* _Trecho do texto_
Seca histórica no Amazonas, enchentes trágicas no Rio Grande do Sul, seca nos páramos colombianos e o desabastecimento de água em Bogotá, ondas de calor fatais na Europa, refugiados climáticos das ilhas Carteret, na Papua-Nova Guiné. O que interliga todos os locais desta lista (muito maior) de extremos climáticos? Os combustíveis fósseis.
Pensou que a resposta era mudanças climáticas, certo? Com toda razão. Mas a crise climática é justamente uma consequência da exploração e uso desenfreado de combustíveis fósseis, aliada a outras atividades humanas que emitem toneladas de gás carbônico (CO2) e gases equivalentes (CO2eq) na atmosfera.
Principalmente após a Revolução Industrial, com o uso das máquinas a vapor, o planeta viu a sua temperatura aumentar em uma rapidez inédita. Já atingimos pelo menos
“A transição energética não é nada mais do que mudar sua matriz de energia”, resume a física Marina M. Mendonça, professora e divulgadora científica. O termo surgiu nos anos 1970 com a crise do petróleo, quando as nações mundiais se viram na necessidade de ter alternativas para a produção e consumo de energia que não dependessem apenas da Organização dos Países Exportadores de Petróleo (Opep).
No entanto, foi com os acordos internacionais pelo clima das últimas décadas, promovidos pelas Conferências das Partes (COPs), que a transição energética encontrou a sua real demanda. Mudar as matrizes energéticas vai muito além da finitude do petróleo e das relações econômicas entre os países: ela é a única maneira de frear a escalada da ebulição global.
É uma tarefa difícil que já deveria estar bem planejada para dar frutos satisfatórios. “A gente tinha que ter resolvido já, ou pelo menos estar vislumbrando o caminho”, pondera Marina. “Nós já estamos atrasados. Mas cada centésimo de grau importa e não dá para pensar na transição energética isoladamente.”
Enquanto isso, há o desafio de garantir a transição energética justa: aquela em que os impactos socioambientais são reduzidos e a implementação das usinas de energia é feita com transparência e com participação constante e íntegra das comunidades envolvidas.
A transição energética envolve pelo menos quatro aspectos:
Produção de energia elétrica
As usinas eólica e solar são as mais aceitas como energias verdes. Outros tipos de matrizes energéticas, discutidas durante o especial, são: hidrelétrica, termelétrica, nuclear e biomassa. A física Marina Mendonça reforça que nenhuma energia é totalmente limpa, mas há aquelas “menos sujas”, com impactos ambientais ou riscos/danos de acidente menores.

* _Bloco de dados_
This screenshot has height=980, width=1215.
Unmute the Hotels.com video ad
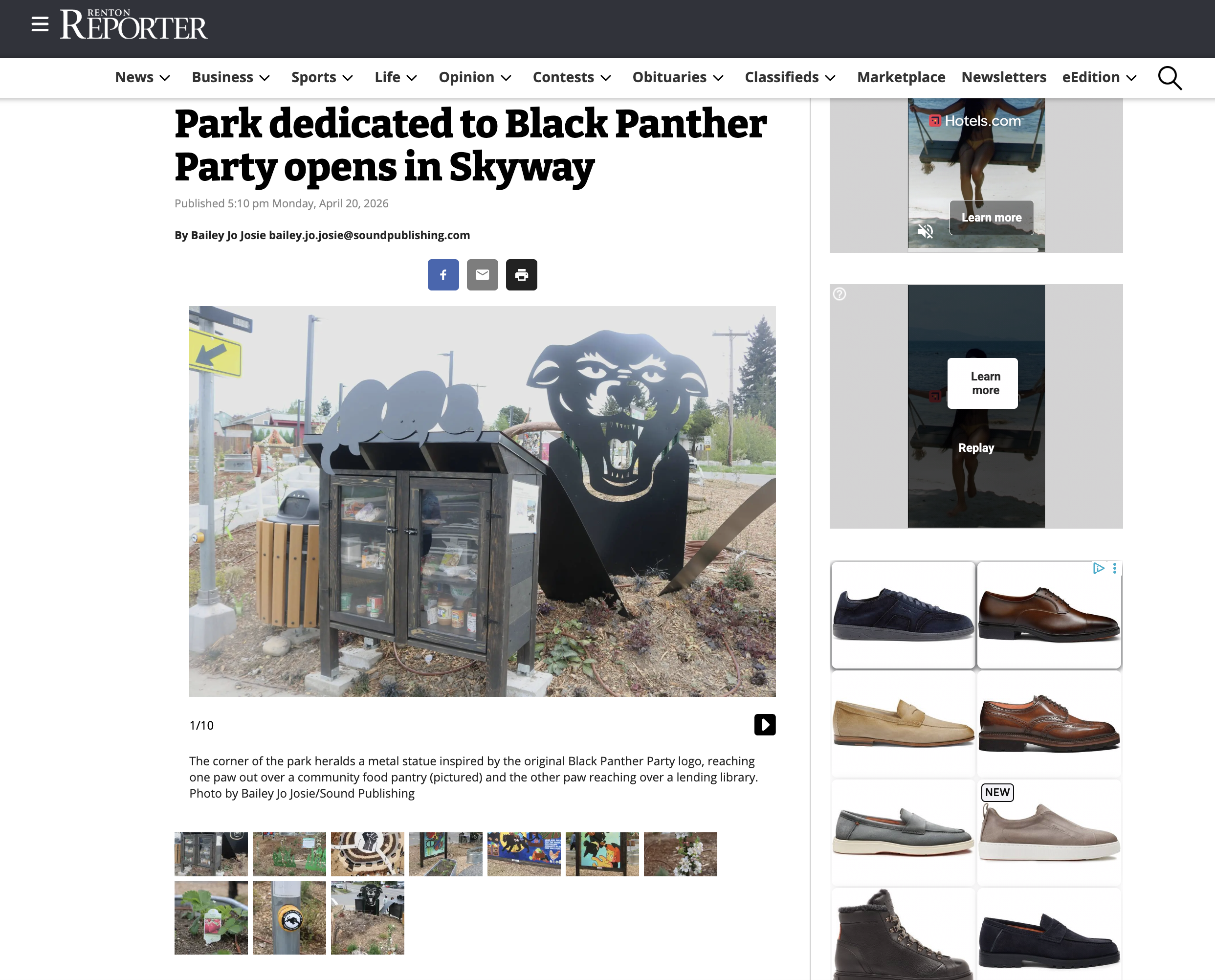926,231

* _Instruções do exercício_
Reproduza fielmente, do texto sobre a transição energética, o trecho que se inicia com as palavras "Enquanto isso, há" e termina com "das comunidades envolvidas.".

* _Solução do exercício_
Enquanto isso, há o desafio de garantir a transição energética justa: aquela em que os impactos socioambientais são reduzidos e a implementação das usinas de energia é feita com transparência e com participação constante e íntegra das comunidades envolvidas.